I feel like this is every person that has done coding

[–] [email protected] 8 points 2 months ago (1 children)

I will never put JavaScript on a resume

[–] [email protected] 8 points 2 months ago

I was more commenting on the very rapidly having to learn a lot of different languages once or twice each and then putting all of them on a resume because that's what recruiters like to see.

But I see you were making a joke after typing this comment. Very good

[–] [email protected] 10 points 2 months ago

Hell yeah, I haven't touched Java since high school comp sci but I'll put it on my CV

[–] [email protected] 22 points 2 months ago

If you're in tech, just fill in your gaps with failed startups.

[–] [email protected] 21 points 2 months ago (1 children)

Bullshitting about freelance projects with NDAs can be pretty good depending on your field.

[–] [email protected] 15 points 2 months ago

NDAs are hard because even with one, you can usually at least say who you worked for and what you did (just not the specifics.). Too verifiable.

What you want is an NDA for a project with a company that has since closed down. Of course your best friend was the proprietor of such a business and will vouch for your time in lieu of there being an existing company.

[–] [email protected] 12 points 2 months ago (1 children)

Who says lie on your resume? Lying about anything that's verifiable sounds like a bad idea. If the place you're applying to checks your past employer and the dates are wildly off, you're probably not going to get the job. If you lie and say you know how to do something and it's obvious you don't on the interview, that's also a bad time.

Most "lying" on resumes I've seen is like transforming "I used pytest" into "Wrote comprehensive testing framework[1] that integrated disparate cutting edge technologies[2]. Delivered xx% coverage[3] , eliminated cross-test contamination[4], and generated coverage reports[5] to guide the team in areas needing attention "

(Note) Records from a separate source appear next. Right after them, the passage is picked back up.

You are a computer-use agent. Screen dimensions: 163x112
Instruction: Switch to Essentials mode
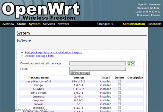pos(154,24)
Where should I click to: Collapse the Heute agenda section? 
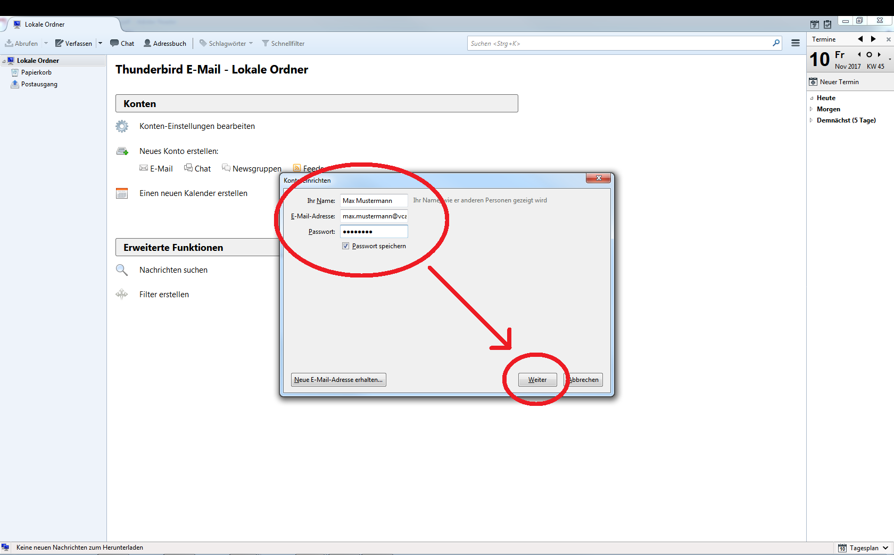click(811, 98)
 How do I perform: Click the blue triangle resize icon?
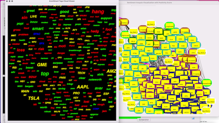tap(193, 118)
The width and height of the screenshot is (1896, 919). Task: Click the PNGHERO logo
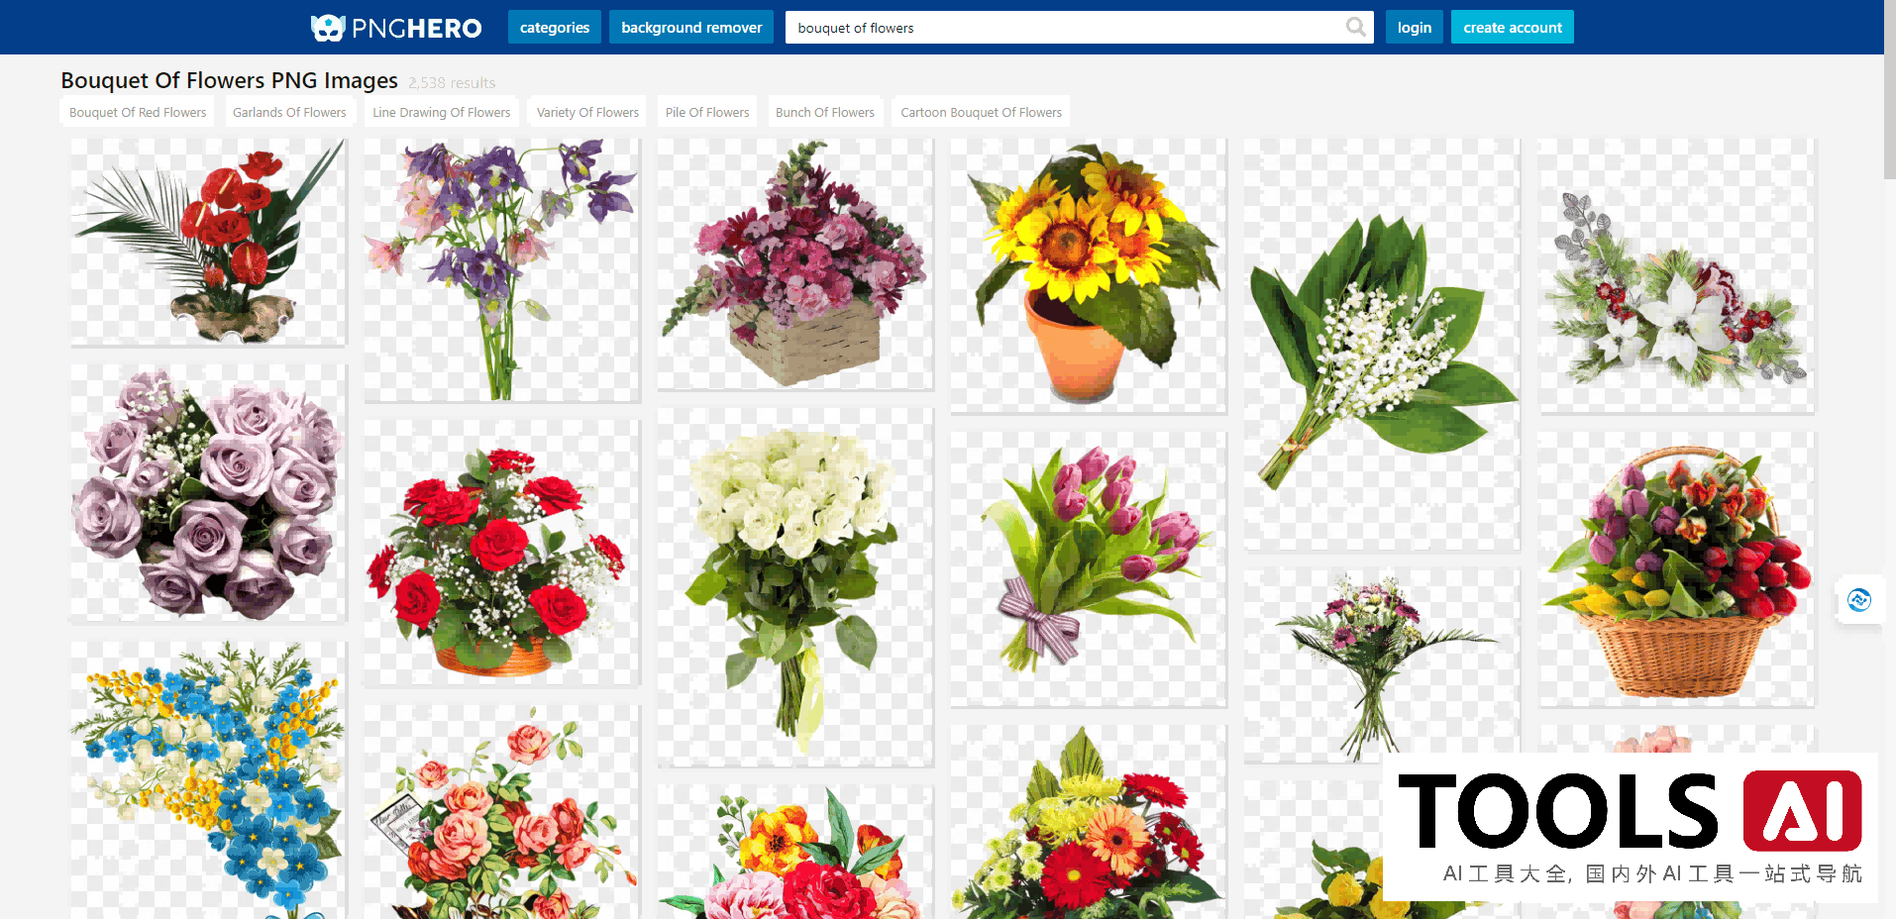click(x=396, y=28)
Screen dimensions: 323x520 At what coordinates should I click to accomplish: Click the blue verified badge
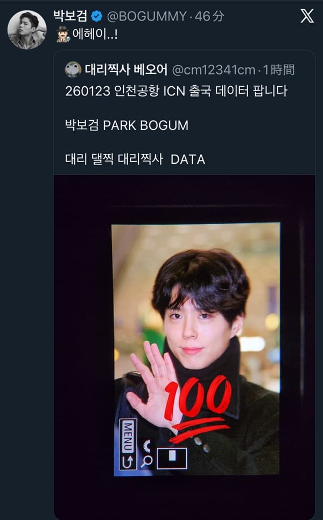[x=97, y=16]
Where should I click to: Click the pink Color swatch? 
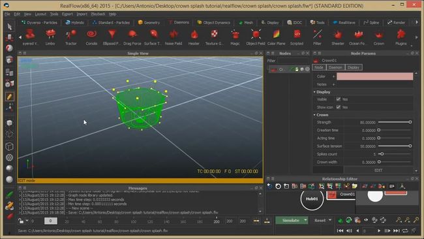[374, 76]
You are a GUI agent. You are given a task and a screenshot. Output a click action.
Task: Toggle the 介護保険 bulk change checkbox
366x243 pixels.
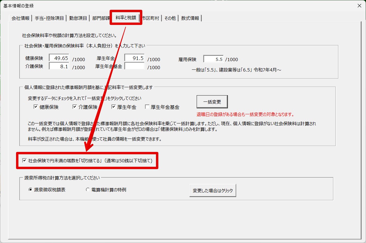75,107
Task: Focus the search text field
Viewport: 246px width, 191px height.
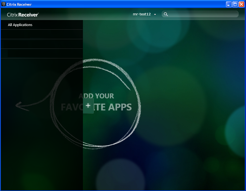Action: click(x=202, y=14)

  1. Adding some text fixtures isn't really a framework nor is it comprehensive, but close enough
  2. It plugs into postgres and Django out of the box. What's written is arguably true though
  3. Really the team delivered it, but take credit.
  4. A plug-in does this for free, but take credit for installing it
  5. A different plug-in does this also for free, and another posts it on GitHub for free. But take credit.

So you can see there's a lot of fluff, but that's different than like "I worked at Facebook" when you did not in fact work there. Or saying you know JavaScript because you installed ublock once.

[–] [email protected] 7 points 2 months ago (1 children)

I was brought up to believe lying by omission was worse than lying by saying something you believe to be incorrect, which is a huge amount of the job application process. That said, I hot my current job by repeatedly describing myself as a jobless hobo at a technical school around lecturers. Idk ymmv

[–] [email protected] 5 points 2 months ago (1 children)

I was brought up to believe lying by omission was worse than lying by saying something you believe to be incorrect,

I don't think I've ever heard this posotopm before. I think it depends on context and the nature of the lie.

If they're asking about your front end experience, saying you know Javascript when you don't is worse than not mentioning you're kind of bad at CSS.

[–] [email protected] 5 points 2 months ago (1 children)

You did not grow up with controlling abusive parents?

Interestingly, after beating lying out of us unless it was admitting to "crimes" we didn't do, they were extremely annoyed that all of their kids struggled to get jobs

[–] [email protected] 4 points 2 months ago

Nope. My parents weren't perfect, but they weren't bad in that kind of way.